### [What this task involves]
Pull out the lines from the one containing "Task: Open the" through the final line of the listing below and repeat them exactly. Leave the pictures behind.

### [Source information]
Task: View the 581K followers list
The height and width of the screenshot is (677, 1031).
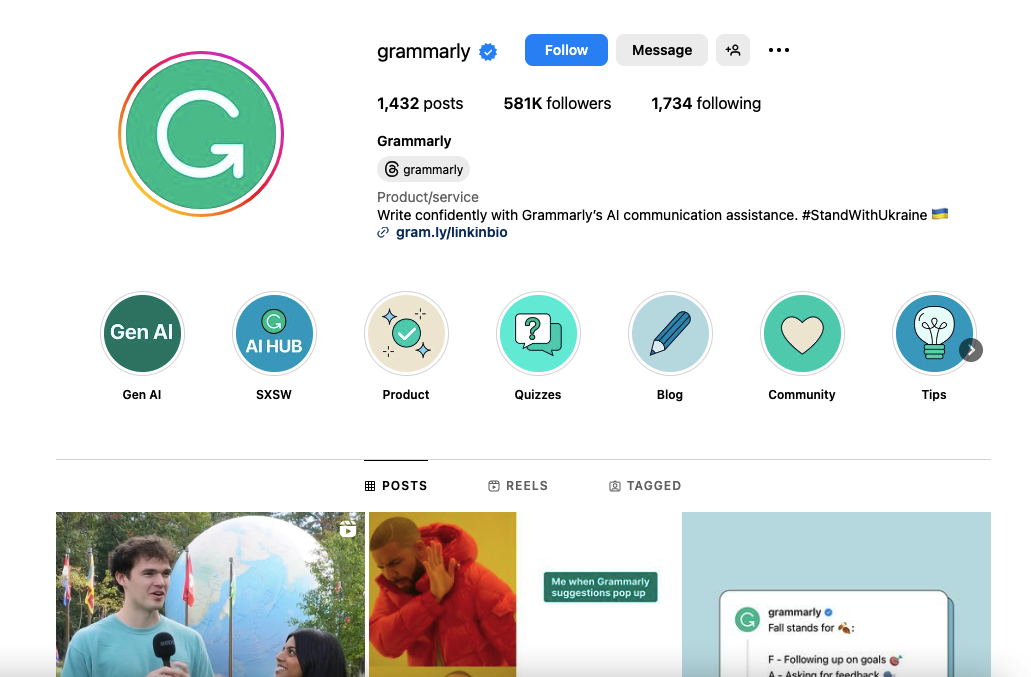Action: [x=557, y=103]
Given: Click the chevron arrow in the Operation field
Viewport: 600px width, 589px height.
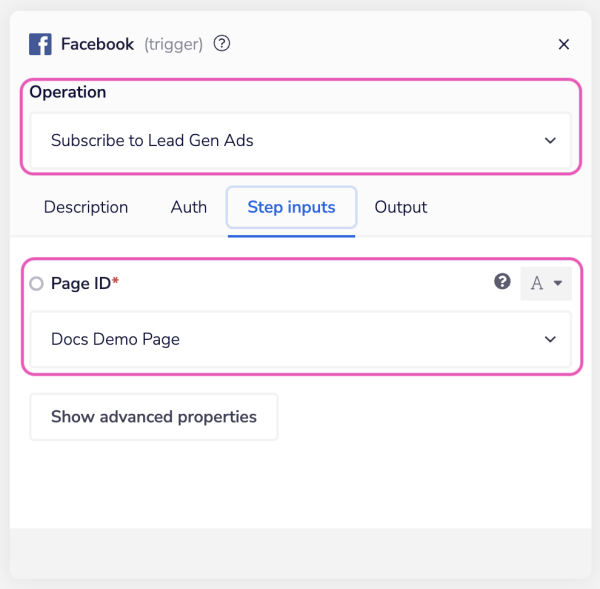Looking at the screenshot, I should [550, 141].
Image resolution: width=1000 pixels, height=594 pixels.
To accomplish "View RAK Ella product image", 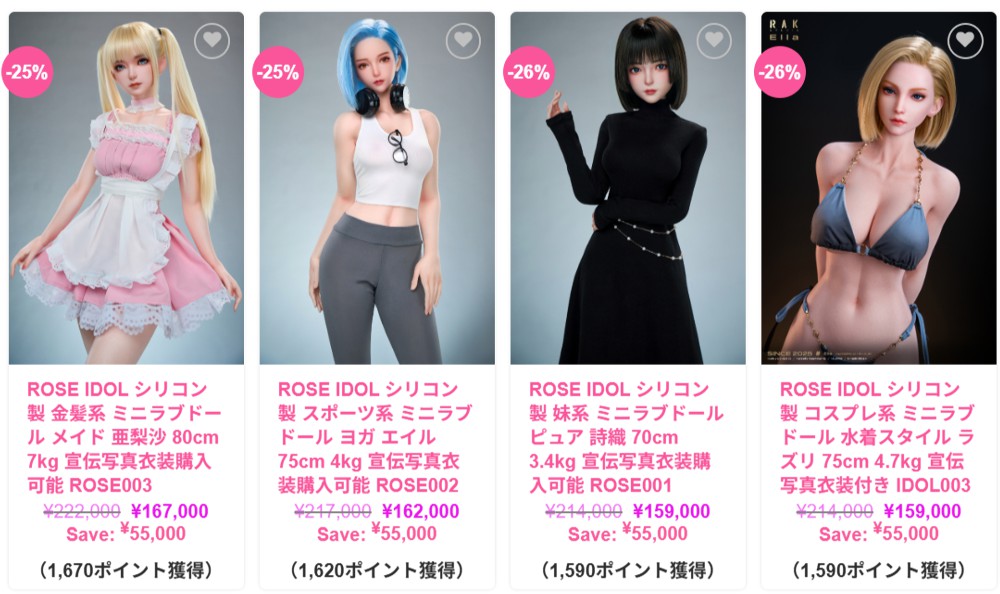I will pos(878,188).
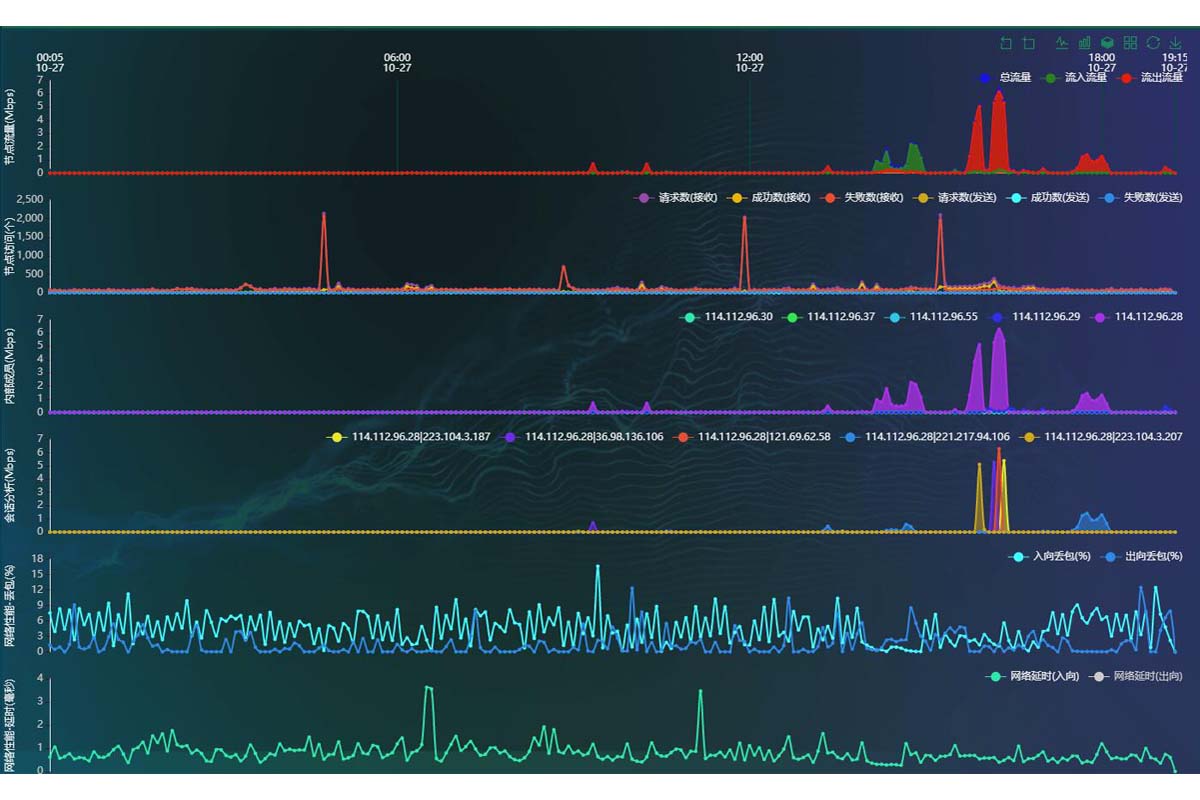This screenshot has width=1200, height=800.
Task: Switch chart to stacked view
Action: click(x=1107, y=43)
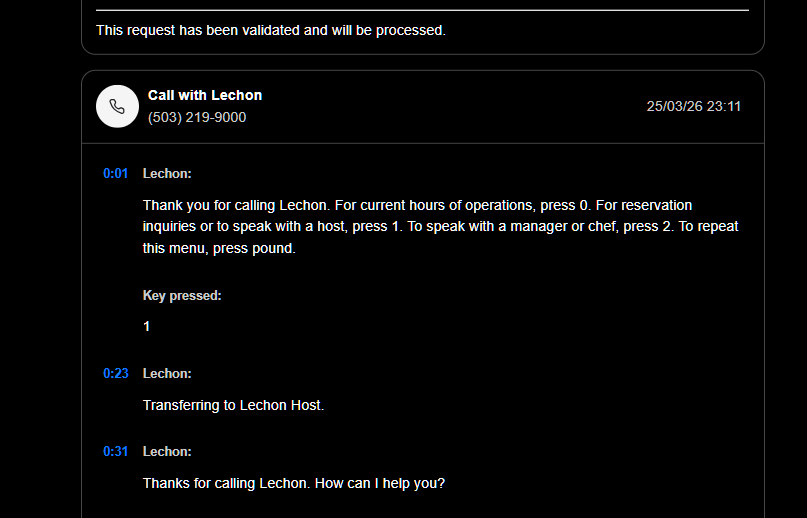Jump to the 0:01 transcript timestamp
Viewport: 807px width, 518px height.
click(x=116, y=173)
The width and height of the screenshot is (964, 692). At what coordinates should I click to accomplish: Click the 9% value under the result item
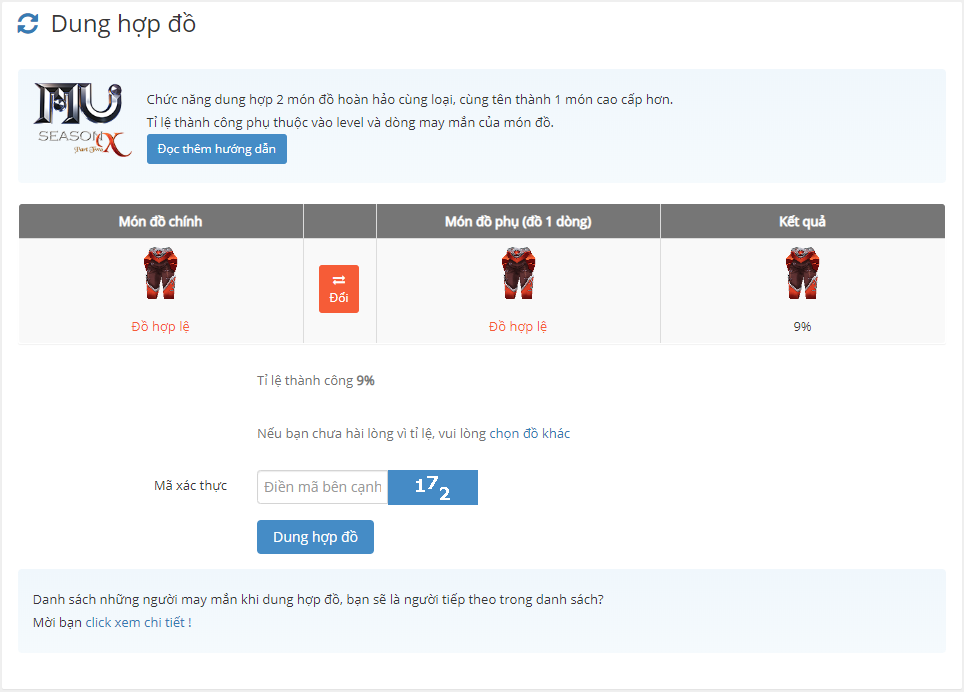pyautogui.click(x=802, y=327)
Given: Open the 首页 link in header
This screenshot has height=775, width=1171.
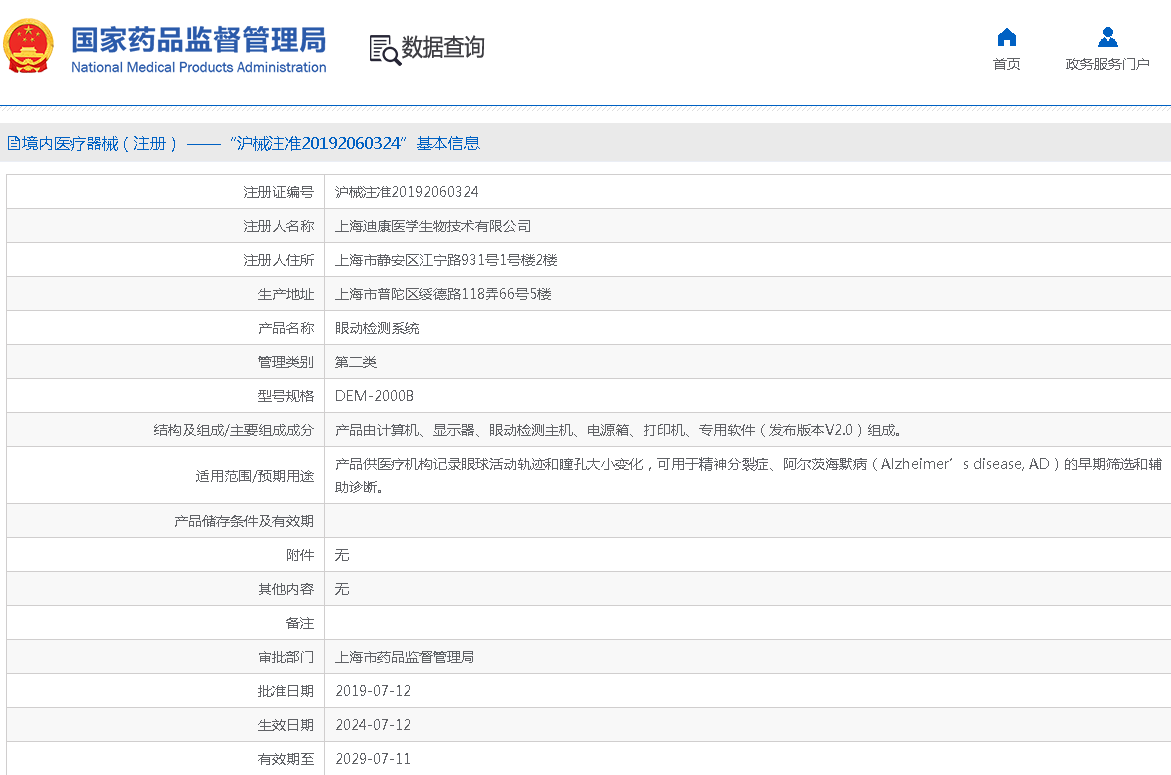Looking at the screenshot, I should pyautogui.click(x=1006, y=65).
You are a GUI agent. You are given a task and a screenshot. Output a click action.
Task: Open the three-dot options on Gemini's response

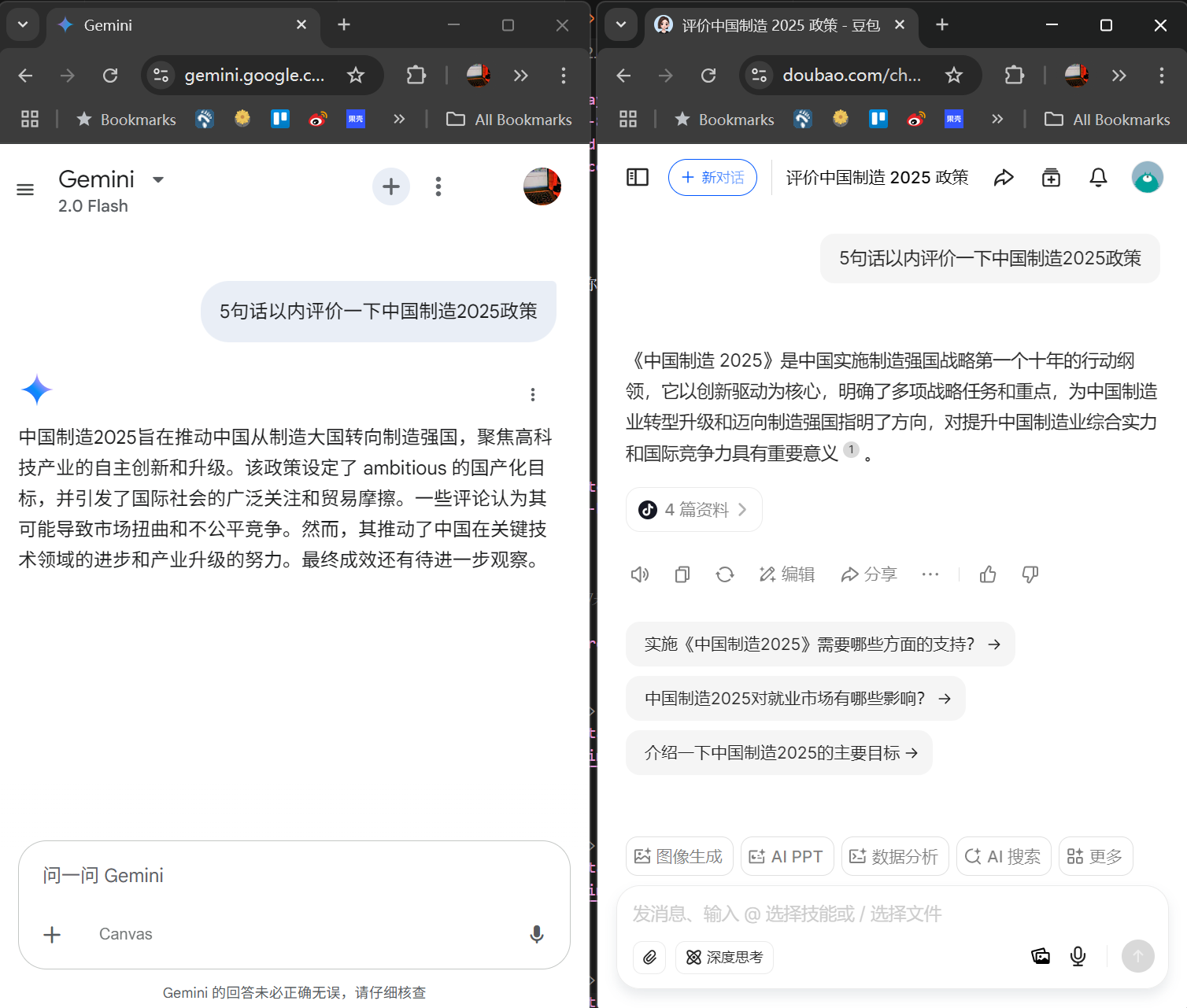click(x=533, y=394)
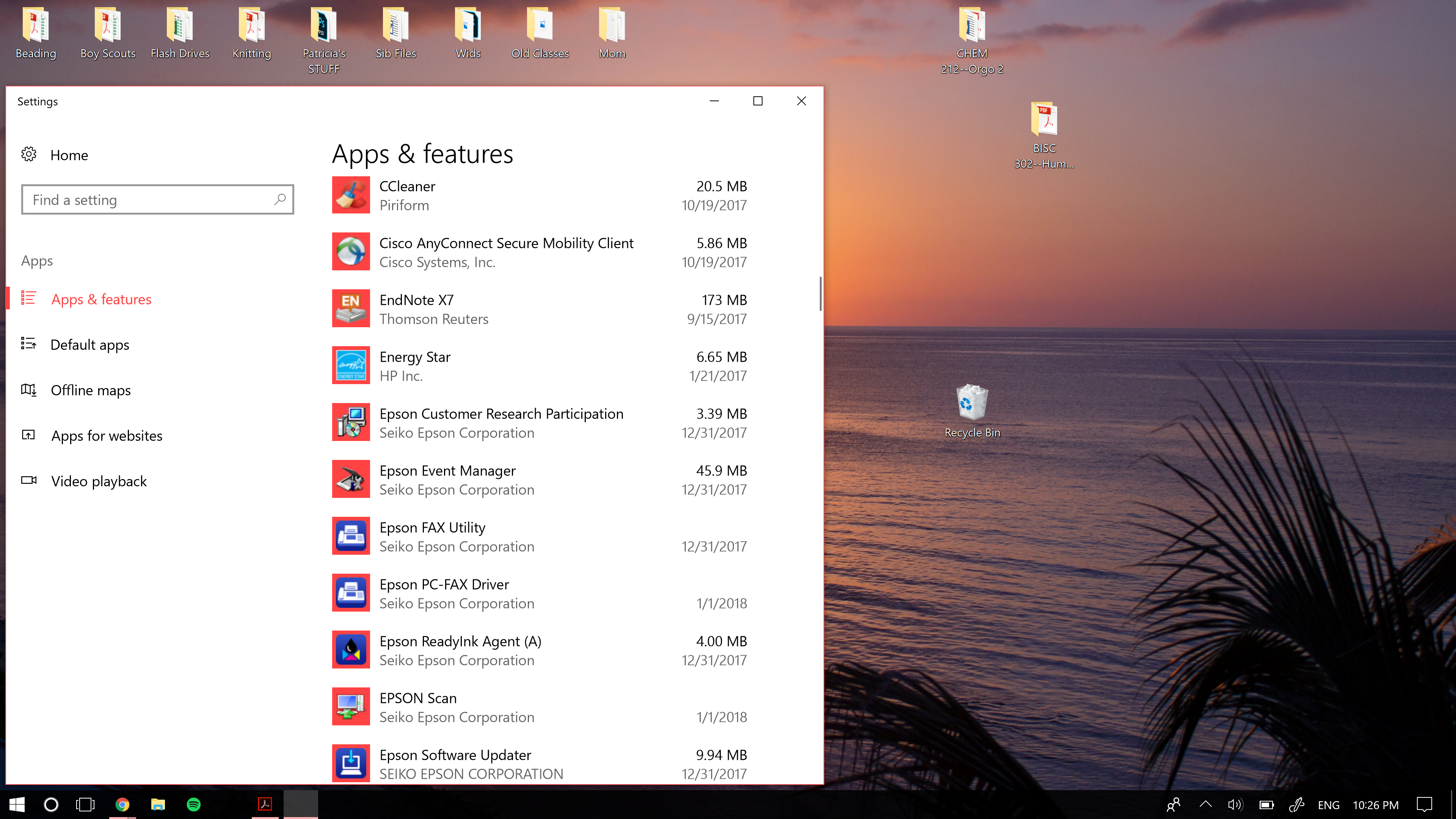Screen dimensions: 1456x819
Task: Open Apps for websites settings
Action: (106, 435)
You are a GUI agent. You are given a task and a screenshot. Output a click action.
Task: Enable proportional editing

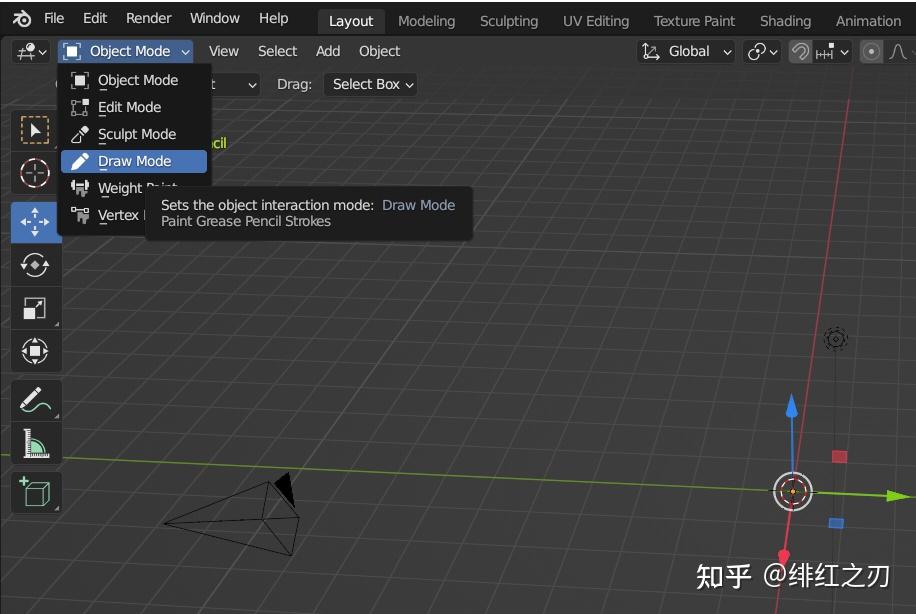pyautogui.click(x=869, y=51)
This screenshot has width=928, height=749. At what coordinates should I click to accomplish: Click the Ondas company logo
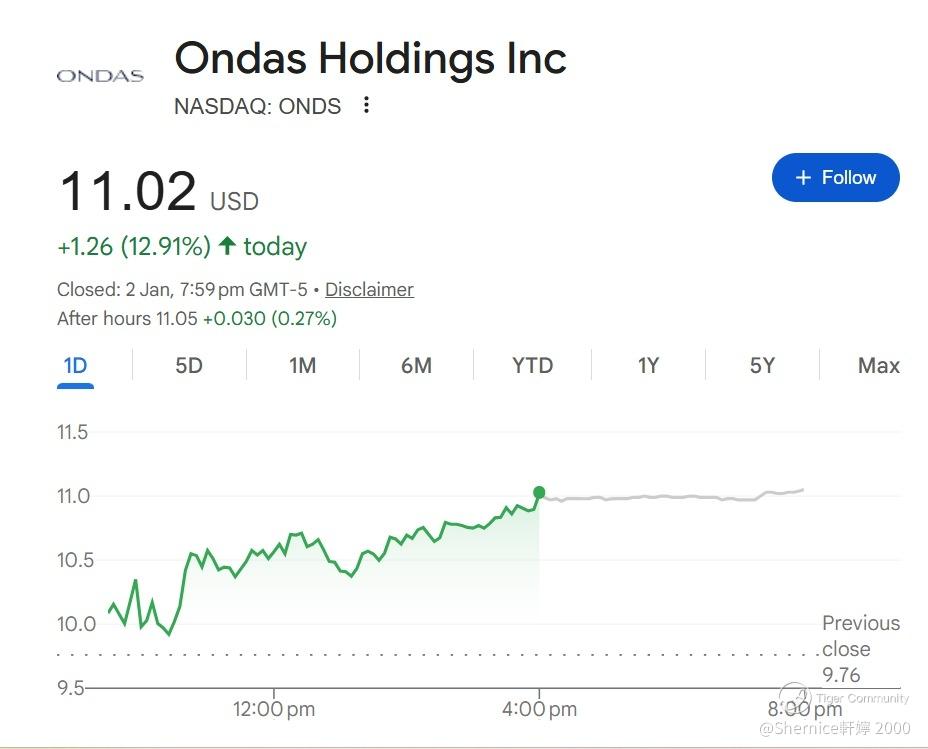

### [Problem solution]
Task: Open the three-dot options on Gemini's response

click(x=533, y=394)
Screen dimensions: 1456x819
Task: Open Apps for websites settings
Action: (106, 435)
You are a GUI agent. You are given a task and a screenshot. Output a click action.
Task: Enable proportional editing

pyautogui.click(x=869, y=51)
This screenshot has width=928, height=749. At what coordinates should I click to accomplish: Click the Ondas company logo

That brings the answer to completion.